Les 27 février et 5 avril 2023, la mairie de MONTFERRAT a adressé à Madame [S] deux courriers faisant état de la réclamation de sa voisine, Madame [Y], la priant d’entretenir les arbres et la haie se situant en limite de sa parcelle et dépassant sur sa propriété.
Saisi par Madame [Y], le conciliateur a rendu un constat de carence le 22 novembre 2023 du fait de l’absence de Madame [S] à la réunion fixée le même jour.
Par requête reçue au greffe le 22 décembre 2023, Madame [F] [Y] a saisi le tribunal judiciaire de BOURGOIN-JALLIEU aux fins de voir condamner Madame [S] à lui régler la somme de 4 999 euros. Elle a reproché à sa voisine de ne pas tailler sa haie et arbres mitoyens ce qui entraînait pour elle du temps supplémentaire pour entretenir sa parcelle étant contrainte d’utiliser le rotofil et non le tracteur pour tondre. Elle s’est également plainte d une baisse de luminosité dans sa maison avec un coût supplémentaire d’électricité et un risque de voir tomber lesdits arbres sur sa maison déclarant avoir failli être « tuée » lors de la chute d’un arbre pourri sur son terrain.

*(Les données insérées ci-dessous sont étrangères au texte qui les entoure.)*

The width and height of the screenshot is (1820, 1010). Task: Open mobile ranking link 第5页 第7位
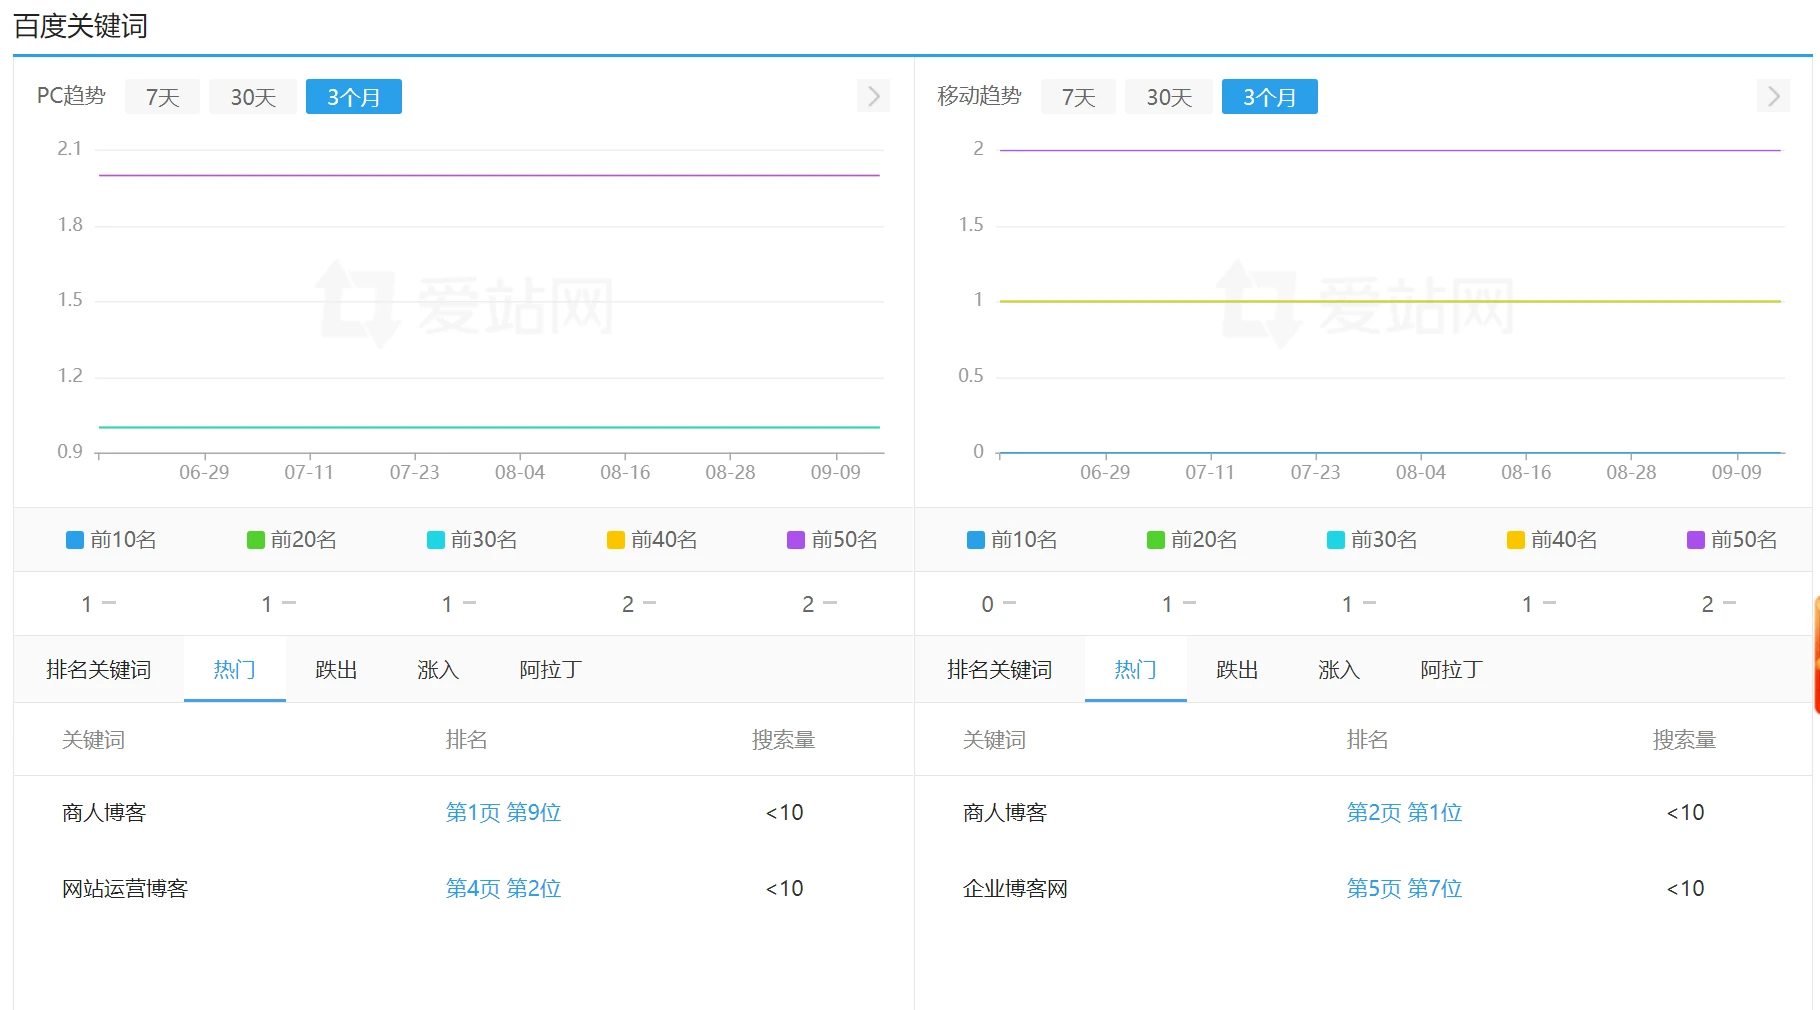pyautogui.click(x=1404, y=889)
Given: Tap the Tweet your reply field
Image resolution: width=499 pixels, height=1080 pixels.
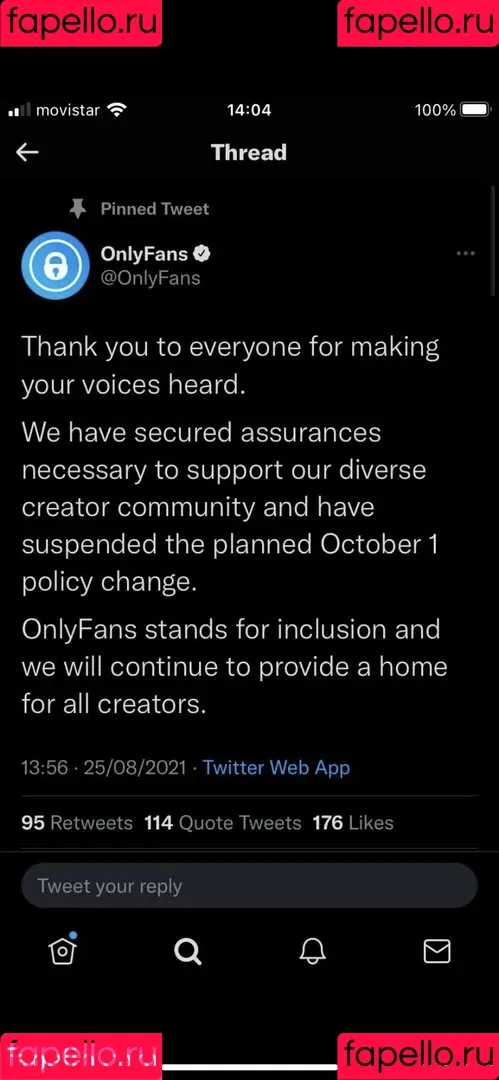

En réplique, Madame [S], par l’intermédiaire de son conseil dans des écritures reçues au greffe de la juridiction le 14 mai 2024, a sollicité le débouté des demandes de Madame [S] arguant notamment du fait que la réclamation d’une somme de 4 999 euros n’était pas justifiée, qu’aucune formalisation des demandes afférentes aux plantations n’était faite et qu’elle ne démontrait pas une privation d’ensoleillement. Elle ajoute qu’aucun élément sur la hauteur et l’implantation des arbres n’est produit, qu’il n’existe aucun bornage et que les plantations sont sur un talus modifiant leur hauteur, enfin que les arbres sont présents depuis de nombreuses années.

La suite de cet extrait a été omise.